Mr. Musk was unimpressed. He told Mr. Rubio he was “good on TV,” with the clear subtext being that he was not good for much else. Throughout all of this, the president sat back in his chair, arms folded, as if he were watching a tennis match.

After the argument dragged on for an uncomfortable time, Mr. Trump finally intervened to defend Mr. Rubio as doing a “great job.” Mr. Rubio has a lot to deal with, the president said. He is very busy, he is always traveling and on TV, and he has an agency to run. So everyone just needs to work together.

The meeting was a potential turning point after the frenetic first weeks of Mr. Trump’s second term. It yielded the first significant indication that Mr. Trump was willing to put some limits on Mr. Musk, whose efforts have become the subject of several lawsuits and prompted concerns from Republican lawmakers, some of whom have complained directly to the president.

A bit more:

In a post on social media after the meeting, Mr. Trump said the next phase of his plan to cut the federal work force would be conducted with a “scalpel” rather than a “hatchet” — a clear reference to Mr. Musk’s scorched-earth approach.

Mr. Musk, who wore a suit and tie to Thursday’s meeting instead of his usual T-shirt after Mr. Trump publicly ribbed him about his sloppy appearance, defended himself by saying that he had three companies with a market cap of tens of billions of dollars, and that his results spoke for themselves

But he was soon clashing with members of the cabinet.

Just moments before the blowup with Mr.
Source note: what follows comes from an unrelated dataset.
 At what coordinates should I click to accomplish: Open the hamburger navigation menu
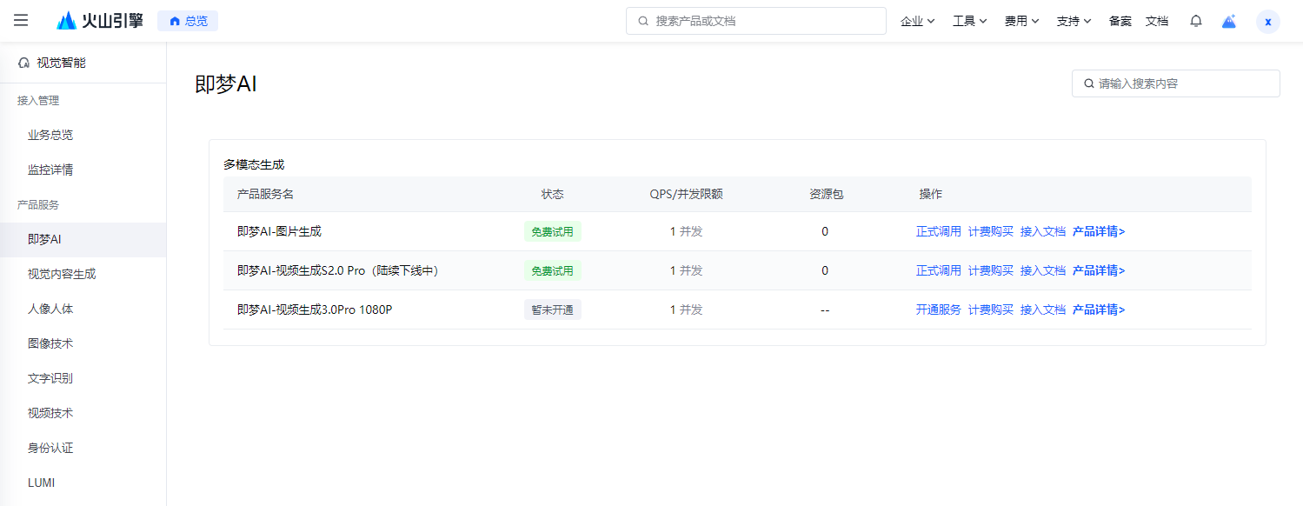pos(21,20)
Rubio, Mr. Musk and the transportation secretary, Sean Duffy, went back and forth about the state of the Federal Aviation Administration’s equipment for tracking airplanes and what kind of fix was needed. Howard Lutnick, the commerce secretary, jumped in to support Mr. Musk.

Mr. Duffy said the young staff of Mr. Musk’s team was trying to lay off air traffic controllers. What am I supposed to do? Mr. Duffy said. I have multiple plane crashes to deal with now, and your people want me to fire air traffic controllers?
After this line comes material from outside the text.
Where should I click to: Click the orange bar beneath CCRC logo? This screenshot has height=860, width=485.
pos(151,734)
Jess Bidgood wrote a follow-up to the Haberman/Swan story, also at The New York Times:

Yesterday, President Trump did something he’s seemingly been loath to do in the first seven weeks of his new administration: He reined in Elon Musk.
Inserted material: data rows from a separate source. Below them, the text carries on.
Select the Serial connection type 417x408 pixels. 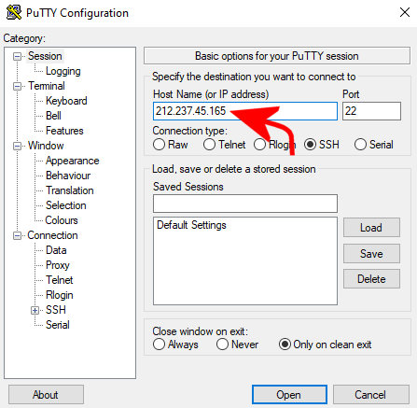click(360, 145)
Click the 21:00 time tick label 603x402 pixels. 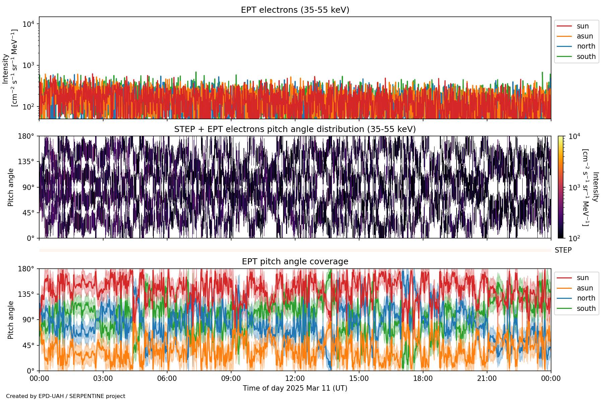coord(487,379)
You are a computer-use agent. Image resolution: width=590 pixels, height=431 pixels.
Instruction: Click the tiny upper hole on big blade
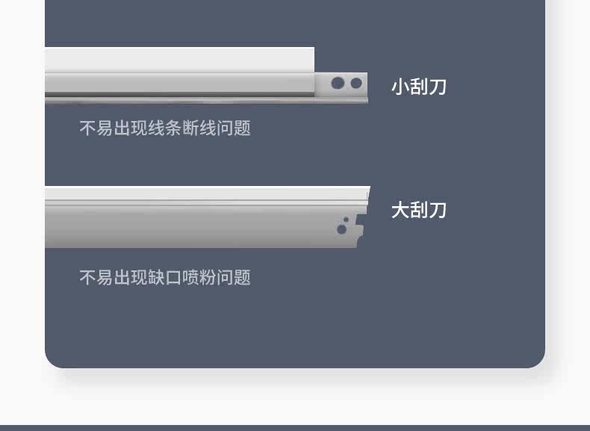pyautogui.click(x=346, y=220)
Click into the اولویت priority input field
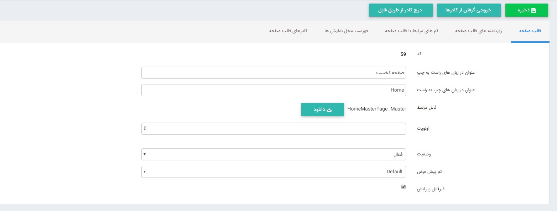This screenshot has width=557, height=211. [274, 129]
My colleagues Jonathan Swan and Maggie Haberman have the details of the extraordinary cabinet meeting where everything unfolded, and you’re going to want to read every word….

What was clear was that some of the nation’s cabinet secretaries had hit their breaking point with Musk’s efforts to steamroll the federal government. And while Trump said he still supported Musk’s mission, he gave his secretaries something they wanted. As Jonathan and Maggie wrote:

“From now on, he said, the secretaries would be in charge; the Musk team would only advise.”

The encounter stood as the first indication that Trump is willing to put some limits on the billionaire, even if those limits would do little more than bring the realities of Musk’s wide-ranging role more in line with how the administration’s lawyers have described it in court.

John Cielukowski, Fat Cat Electric

But the limits, if they hold, could raise bigger questions about the role Musk will play in the government going forward — especially if his history in the business world is any guide.

Ryan Mac, a colleague of mine who covers big tech, has reported on Musk for a long time. Today, I asked him if Musk had ever been content with an adviser-style role, one in which he doesn’t run the show.

Ryan’s answer was simple: No.

Musk has never liked being one voice among many, Ryan explained. Vivek Ramaswamy, who was initially going to be Musk’s partner in leading the Department of Government Efficiency, is long gone. Musk doesn’t sit on a lot of boards. And throughout his corporate history, whenever he hasn’t initially had control over a company, he’s tended to seek it.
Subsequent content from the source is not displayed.